The big change is that I am pretty sure I've made a decision on the living arrangements. I finally enlisted an apartment locator which was probably the best thing that I could have done for myself. She didn't show me anything I didn't know about, but she did act as an amazing sounding board and advisor for this next big step.
So I've decided to move to a third floor apartment in a community that I love. It's gated, has several courtesy officers, nicer, and has a lot more storage than my current place. It's also a lot newer which I'm hopeful will bring about lower utility bills. I'm still unsure of the third floor. I know I'm young and I can handle whatever I set my mind to, but I also don't want to carry 30 pounds of cat litter up to the third floor. So the resolution that I came to was that the apartment would give me the option to switch to a second floor if something comes available.
It doesn't guarantee that I will hate the third floor or that I will ever get the option to move to a second floor. But it gives me an option that I can live with it for however long it takes if something else opens up. It gives me a way out without quitting.

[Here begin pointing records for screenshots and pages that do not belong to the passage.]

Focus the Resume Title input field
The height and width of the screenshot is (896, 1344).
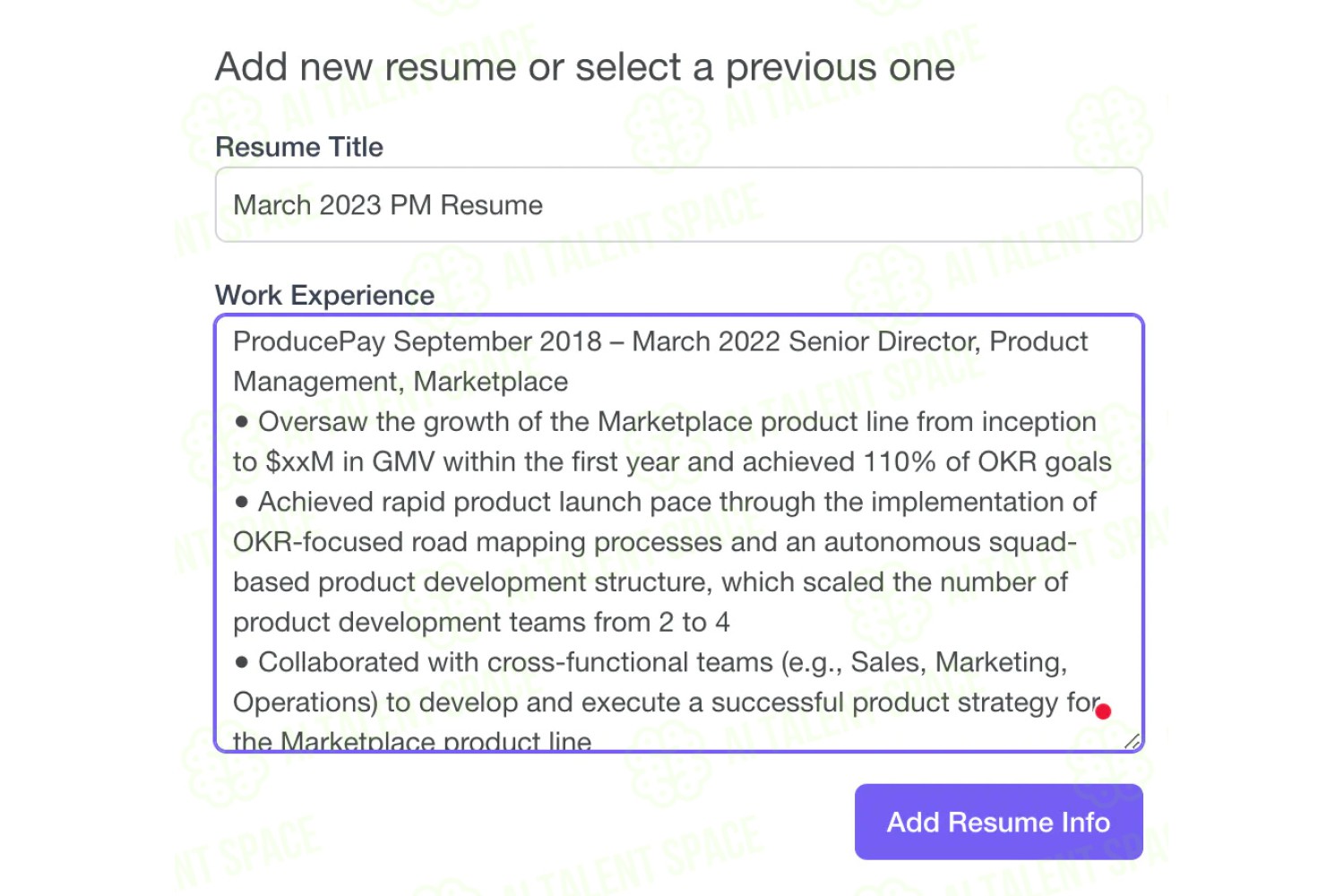[679, 204]
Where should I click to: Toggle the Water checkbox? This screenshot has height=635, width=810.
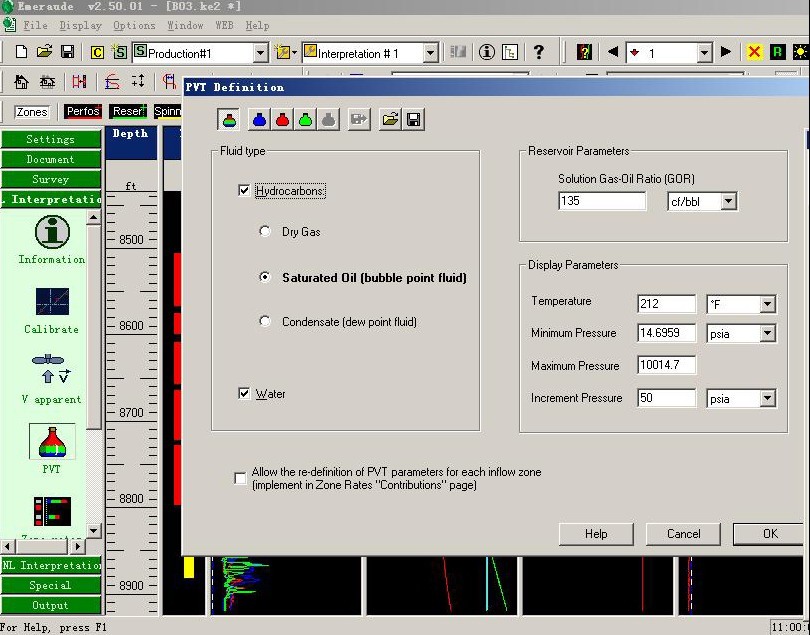coord(245,394)
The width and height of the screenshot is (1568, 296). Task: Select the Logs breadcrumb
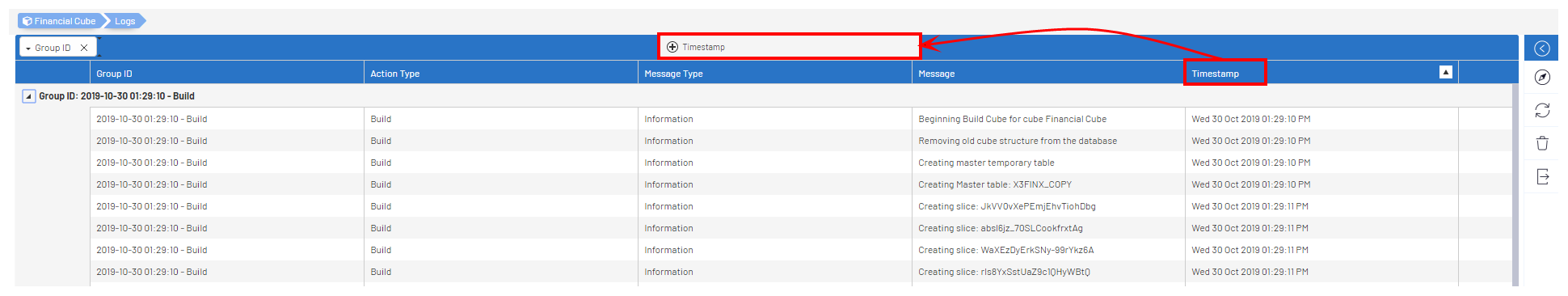tap(125, 21)
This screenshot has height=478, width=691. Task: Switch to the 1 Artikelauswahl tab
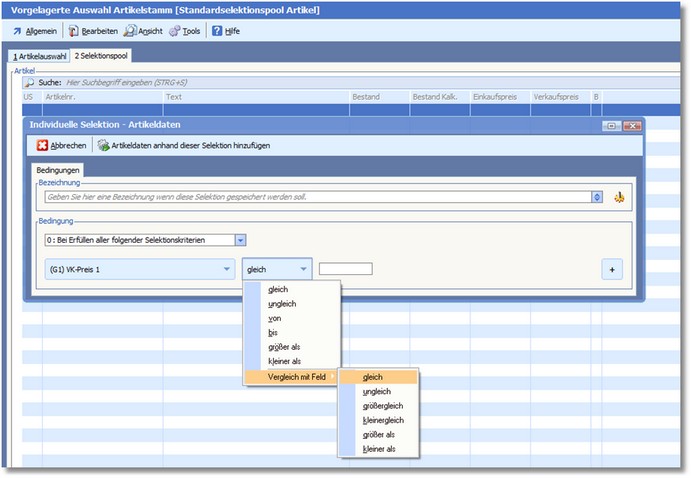(39, 56)
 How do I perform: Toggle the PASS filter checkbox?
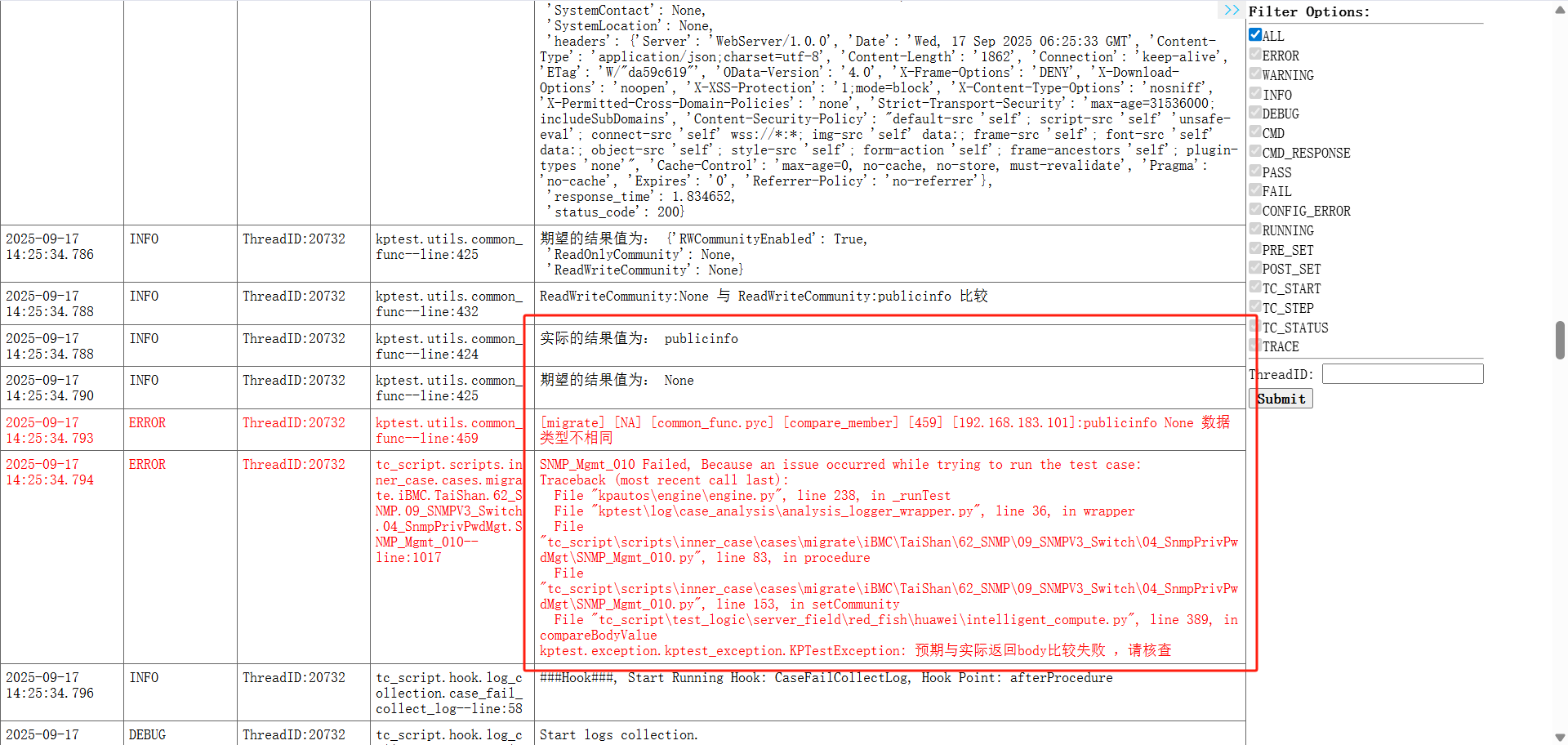coord(1255,171)
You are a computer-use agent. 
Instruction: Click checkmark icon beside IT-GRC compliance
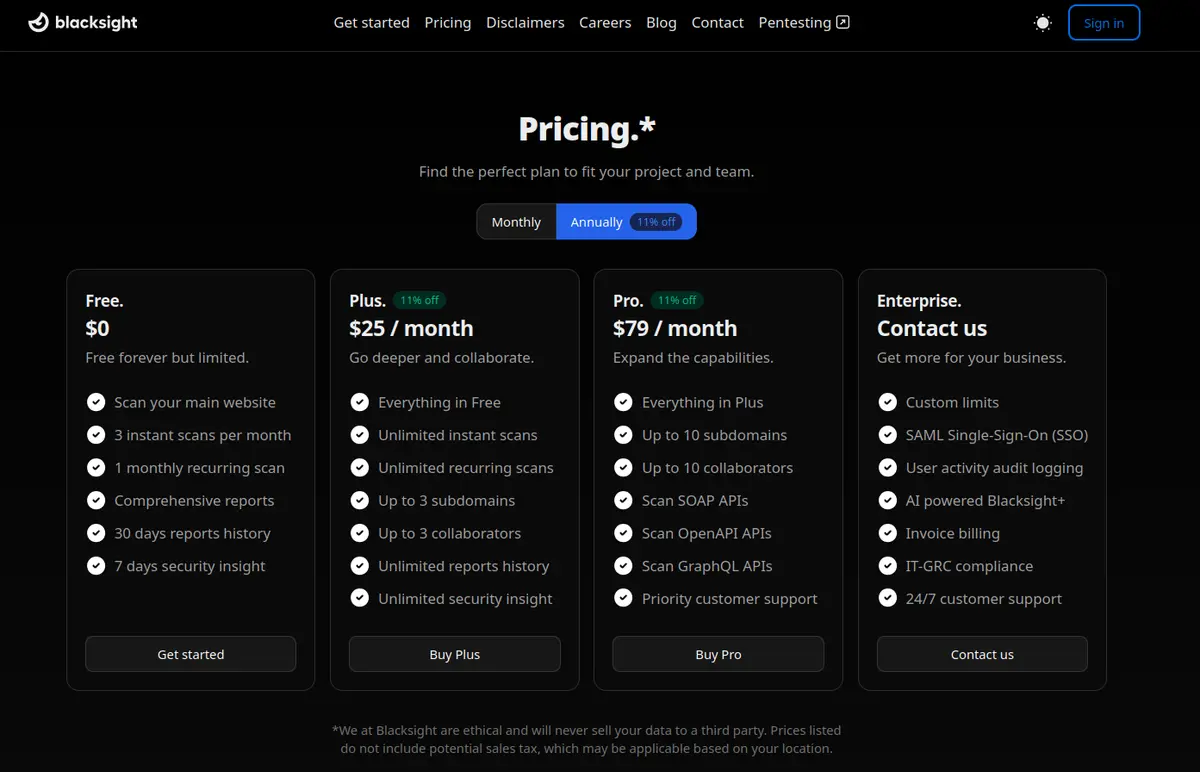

I've also attempted to focus on getting settled with school. I bought a new calendar where I could include both school events and work events so that I can stop scheduling one over the other. I also made a weekly hour chart (thanks to carol40 for that!) that includes everything from work to class to laundry to TV/Marvin time. It gives me a better idea how much time I should be devoting to things and keeps me on top of reading on a regular schedule. I've given myself four hours each week to read and two hours to work on projects/quizzes. If I get further in and need to change that, I at least know where my starting point is.
I've also finally found a church that looks good with an evening service. It's close to my new apartment (which I don't even move to until the middle of March) and Marvin which means that I'll be able to go to church then meet Marvin for dinner or whatever our Sunday plans are. I may not like it or I may decide to only go every few weeks, but I need a church home that I feel compelled to go and give to when my life isn't where I want it to be.
I also started on several of my big school assignments which gave me a greater sense of enjoyment out of my classes. So far, I haven't felt very connected to my Monday lectures. Now that I'm writing the papers and doing the research, I'm beginning to remember how much I love this part of education.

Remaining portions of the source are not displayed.